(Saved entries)
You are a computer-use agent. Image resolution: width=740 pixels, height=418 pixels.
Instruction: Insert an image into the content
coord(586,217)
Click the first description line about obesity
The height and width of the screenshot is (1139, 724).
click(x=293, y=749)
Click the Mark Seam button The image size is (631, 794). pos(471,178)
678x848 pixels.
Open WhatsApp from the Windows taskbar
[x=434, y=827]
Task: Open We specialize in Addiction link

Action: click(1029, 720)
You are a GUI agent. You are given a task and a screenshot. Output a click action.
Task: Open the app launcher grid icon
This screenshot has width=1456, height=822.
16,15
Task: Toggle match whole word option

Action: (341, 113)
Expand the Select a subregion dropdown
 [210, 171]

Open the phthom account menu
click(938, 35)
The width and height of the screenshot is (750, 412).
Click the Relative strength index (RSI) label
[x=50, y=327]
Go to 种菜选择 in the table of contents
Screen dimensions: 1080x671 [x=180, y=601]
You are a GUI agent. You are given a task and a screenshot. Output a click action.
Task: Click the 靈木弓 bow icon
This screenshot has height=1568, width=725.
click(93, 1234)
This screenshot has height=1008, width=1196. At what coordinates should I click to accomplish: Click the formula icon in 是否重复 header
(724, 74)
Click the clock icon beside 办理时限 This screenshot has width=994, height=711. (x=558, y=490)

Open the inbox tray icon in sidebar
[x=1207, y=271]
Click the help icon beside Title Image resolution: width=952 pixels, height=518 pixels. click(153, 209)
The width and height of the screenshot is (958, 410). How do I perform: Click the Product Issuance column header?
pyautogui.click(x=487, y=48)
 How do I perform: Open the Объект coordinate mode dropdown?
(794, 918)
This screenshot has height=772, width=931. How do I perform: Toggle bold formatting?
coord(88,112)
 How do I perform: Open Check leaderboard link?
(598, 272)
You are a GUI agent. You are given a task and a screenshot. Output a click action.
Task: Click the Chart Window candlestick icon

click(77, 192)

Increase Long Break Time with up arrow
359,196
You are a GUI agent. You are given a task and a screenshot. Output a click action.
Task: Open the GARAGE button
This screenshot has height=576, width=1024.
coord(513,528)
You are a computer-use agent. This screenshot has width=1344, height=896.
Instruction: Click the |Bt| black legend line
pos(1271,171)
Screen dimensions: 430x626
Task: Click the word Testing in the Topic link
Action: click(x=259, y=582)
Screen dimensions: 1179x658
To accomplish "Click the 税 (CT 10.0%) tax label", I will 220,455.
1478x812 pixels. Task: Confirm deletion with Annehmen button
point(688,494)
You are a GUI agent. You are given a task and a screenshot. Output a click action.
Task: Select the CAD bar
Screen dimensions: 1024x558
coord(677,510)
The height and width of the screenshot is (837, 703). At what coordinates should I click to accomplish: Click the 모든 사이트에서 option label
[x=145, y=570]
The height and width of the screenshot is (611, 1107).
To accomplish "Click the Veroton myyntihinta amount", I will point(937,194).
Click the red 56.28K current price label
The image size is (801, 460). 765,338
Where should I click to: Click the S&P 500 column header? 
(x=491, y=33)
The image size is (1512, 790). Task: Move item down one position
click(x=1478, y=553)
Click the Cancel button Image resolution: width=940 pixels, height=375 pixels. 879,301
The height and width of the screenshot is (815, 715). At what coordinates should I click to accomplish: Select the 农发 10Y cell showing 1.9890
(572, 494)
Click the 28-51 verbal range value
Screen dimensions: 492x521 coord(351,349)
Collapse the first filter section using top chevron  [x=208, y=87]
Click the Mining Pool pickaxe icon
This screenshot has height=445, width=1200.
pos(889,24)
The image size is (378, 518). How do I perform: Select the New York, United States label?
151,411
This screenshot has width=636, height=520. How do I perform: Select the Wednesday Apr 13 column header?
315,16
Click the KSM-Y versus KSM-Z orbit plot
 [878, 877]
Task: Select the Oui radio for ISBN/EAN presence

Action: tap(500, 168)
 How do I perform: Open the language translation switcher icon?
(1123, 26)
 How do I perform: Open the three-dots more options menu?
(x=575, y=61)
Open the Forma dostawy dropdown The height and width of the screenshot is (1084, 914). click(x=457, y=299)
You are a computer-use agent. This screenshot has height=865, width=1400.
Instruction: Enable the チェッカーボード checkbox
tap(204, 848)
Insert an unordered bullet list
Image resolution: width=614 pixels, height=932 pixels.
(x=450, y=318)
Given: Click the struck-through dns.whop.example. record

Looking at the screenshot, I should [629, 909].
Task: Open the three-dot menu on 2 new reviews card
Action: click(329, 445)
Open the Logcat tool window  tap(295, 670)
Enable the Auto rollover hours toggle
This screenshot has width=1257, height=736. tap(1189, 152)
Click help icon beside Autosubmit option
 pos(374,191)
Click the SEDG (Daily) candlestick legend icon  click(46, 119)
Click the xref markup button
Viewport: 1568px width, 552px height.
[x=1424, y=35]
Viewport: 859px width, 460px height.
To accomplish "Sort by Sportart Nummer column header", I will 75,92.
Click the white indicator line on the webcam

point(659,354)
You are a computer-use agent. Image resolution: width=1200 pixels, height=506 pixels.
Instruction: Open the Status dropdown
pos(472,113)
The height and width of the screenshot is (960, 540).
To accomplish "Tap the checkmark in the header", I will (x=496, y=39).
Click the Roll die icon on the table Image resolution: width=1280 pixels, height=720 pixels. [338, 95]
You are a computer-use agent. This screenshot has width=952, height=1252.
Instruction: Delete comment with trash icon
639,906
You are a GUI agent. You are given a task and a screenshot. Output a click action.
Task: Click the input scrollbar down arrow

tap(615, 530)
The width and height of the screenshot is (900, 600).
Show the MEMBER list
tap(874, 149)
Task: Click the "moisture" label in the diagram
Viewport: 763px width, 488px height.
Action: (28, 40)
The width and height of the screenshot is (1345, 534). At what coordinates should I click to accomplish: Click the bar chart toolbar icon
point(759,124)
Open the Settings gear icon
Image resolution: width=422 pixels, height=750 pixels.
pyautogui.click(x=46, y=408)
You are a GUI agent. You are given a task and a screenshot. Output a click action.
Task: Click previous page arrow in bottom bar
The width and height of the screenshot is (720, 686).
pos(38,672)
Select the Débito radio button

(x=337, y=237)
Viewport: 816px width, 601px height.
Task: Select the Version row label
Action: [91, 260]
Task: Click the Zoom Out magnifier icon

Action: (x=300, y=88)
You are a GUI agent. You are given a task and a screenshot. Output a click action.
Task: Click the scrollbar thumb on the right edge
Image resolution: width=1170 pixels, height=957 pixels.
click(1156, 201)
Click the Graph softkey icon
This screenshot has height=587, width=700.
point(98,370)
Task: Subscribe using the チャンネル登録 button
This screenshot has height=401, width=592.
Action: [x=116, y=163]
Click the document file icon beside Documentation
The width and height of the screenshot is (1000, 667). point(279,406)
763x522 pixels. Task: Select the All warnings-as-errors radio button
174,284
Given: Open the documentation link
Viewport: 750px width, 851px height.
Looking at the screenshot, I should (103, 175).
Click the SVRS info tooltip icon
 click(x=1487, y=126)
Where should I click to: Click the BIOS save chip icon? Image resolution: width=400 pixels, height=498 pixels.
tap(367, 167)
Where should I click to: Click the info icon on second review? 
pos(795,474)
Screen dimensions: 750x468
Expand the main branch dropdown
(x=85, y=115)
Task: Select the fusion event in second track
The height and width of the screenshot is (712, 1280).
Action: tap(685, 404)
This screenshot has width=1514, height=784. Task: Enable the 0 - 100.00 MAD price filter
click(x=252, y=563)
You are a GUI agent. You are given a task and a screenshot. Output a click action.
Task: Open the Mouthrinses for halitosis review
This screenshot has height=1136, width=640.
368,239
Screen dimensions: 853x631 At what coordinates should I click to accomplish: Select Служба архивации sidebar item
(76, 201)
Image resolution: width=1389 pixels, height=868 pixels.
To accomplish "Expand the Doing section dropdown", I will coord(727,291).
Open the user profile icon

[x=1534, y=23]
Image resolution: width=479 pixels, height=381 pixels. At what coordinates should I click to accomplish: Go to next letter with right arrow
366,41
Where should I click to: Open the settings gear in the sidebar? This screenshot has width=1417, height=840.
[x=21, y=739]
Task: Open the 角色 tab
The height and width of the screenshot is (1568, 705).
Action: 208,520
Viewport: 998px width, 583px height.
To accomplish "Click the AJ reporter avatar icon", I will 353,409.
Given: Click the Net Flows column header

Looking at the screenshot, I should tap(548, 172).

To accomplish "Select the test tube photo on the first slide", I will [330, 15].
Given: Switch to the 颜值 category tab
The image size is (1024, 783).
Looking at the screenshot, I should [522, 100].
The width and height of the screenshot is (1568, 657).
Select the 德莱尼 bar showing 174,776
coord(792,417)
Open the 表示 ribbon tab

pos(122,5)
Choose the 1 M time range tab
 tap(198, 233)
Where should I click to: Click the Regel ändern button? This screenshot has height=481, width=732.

Task to complete: The required answer is the run of lines above, starting at the line with "Click the Relative strength index (RSI) label" and ending at the line with "Task: Click the 靈木弓 bow icon", reproduced exactly with both ends.

Result for this exercise:
Click the Relative strength index (RSI) label
[x=50, y=327]
Go to 种菜选择 in the table of contents
Screen dimensions: 1080x671 [x=180, y=601]
You are a GUI agent. You are given a task and a screenshot. Output a click action.
Task: Click the 靈木弓 bow icon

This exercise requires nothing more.